Eye-Opening Valuation: It’s Profit, Not Assets, That Matter
When the valuation for the company came back, Brad was surprised. The number was lower than he’d expected.
“I had always watched the equipment to see what I could sell it for if I had to liquidate,” he said. “But the valuation indicated that profitability was the true driver of value.”
Brad’s oversight isn’t uncommon. Too often sellers think the buyer is solely focused on the value of the company on the day of the sale. They are, but they are really looking at what your company is worth 3, 5 or 10 years down the line.
The big iron wasn’t a good indicator of what the future held for Brad’s company. “In retrospect, I’m sure if I would have spent more time building up customers and clientele, I could have commanded a higher price,” he said.
With Value in Hand, Lady Luck Smiles Upon Brad
Brad began the next part of his search in a manner that we don’t always recommend: He looked for a buyer on his own.
Over a period of three years, Brad contacted customers, competitors and suppliers. He engaged in several discussions with potential investors, but couldn’t find a mutually beneficial fit.
Finally, he contacted a private equity firm that had purchased a similar company to Brad’s. The PE firm had found the company wasn’t generating the revenues it wanted, so they made Brad an offer.
It was a case of Lady Luck smiling upon Brad, because his patience with the solo shopping had reached it’s end. “I really thought I’d hire the LaManna Alliance if this didn’t work out, but I wanted to play the last card,” he said.

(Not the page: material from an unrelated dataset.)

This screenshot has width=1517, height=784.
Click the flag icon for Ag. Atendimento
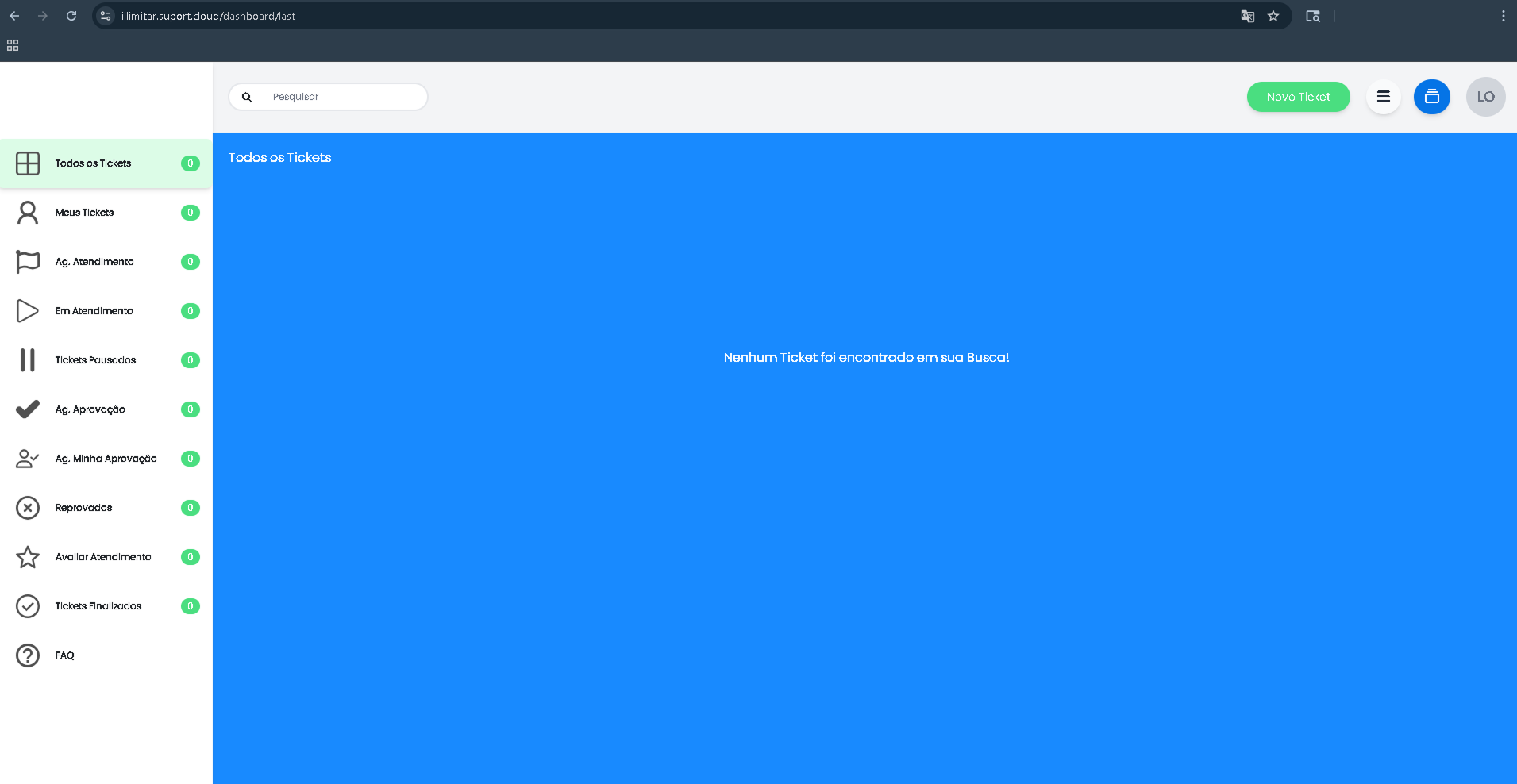click(x=28, y=262)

Fortunately, he liked the hand he was dealt.
Reasons for Valuation: Credibility, Starting Point
Whether you embark on the selling journey by yourself or with another investor, there’s little doubt that a valuation is critical for the sale.
“If you approach a potential investor, you have to be able to offer up financial information,” he said. “I didn’t offer up anything that could come back to hurt me in the end. “
Brad believes the valuation was helpful because it established a negotiating point. “No one disputed it,” he said. “It gave credibility to the price I was asking.”
Transition to a New Life - for Employees and for Brad
As Brad and his wife begin preparations for their move to Colombia, he reflects on the transition period he’s undergone since the sale of his company.
The hardest part, he admits, was the reaction from his employees. Even though the new ownership provides more financial security for the company, the employees had to transition to a different culture. “A lot of them, to this day, are sad,” he said.
Also difficult was the fact that Brad was no longer relied upon as a key decision maker. In fact, his input into decisions and the business dwindled faster than he’d expected.
However, the relaxed constraints on his time are allowing him to focus on Colombia. “We’ll be trying a new venture once we’re down there,” he said. “Maybe a B&B, or start a restaurant. I’m going to take it easy for a while, and assess the situation.”
He added with a laugh, “My family members think we’re crazy.”
Having sold his business, Brad seems far more savvy than crazy. It’s obvious that he’s reached his final destination: His future is now entirely his, and he can shape it how he chooses. And all it took was a simple valuation to get the ball rolling.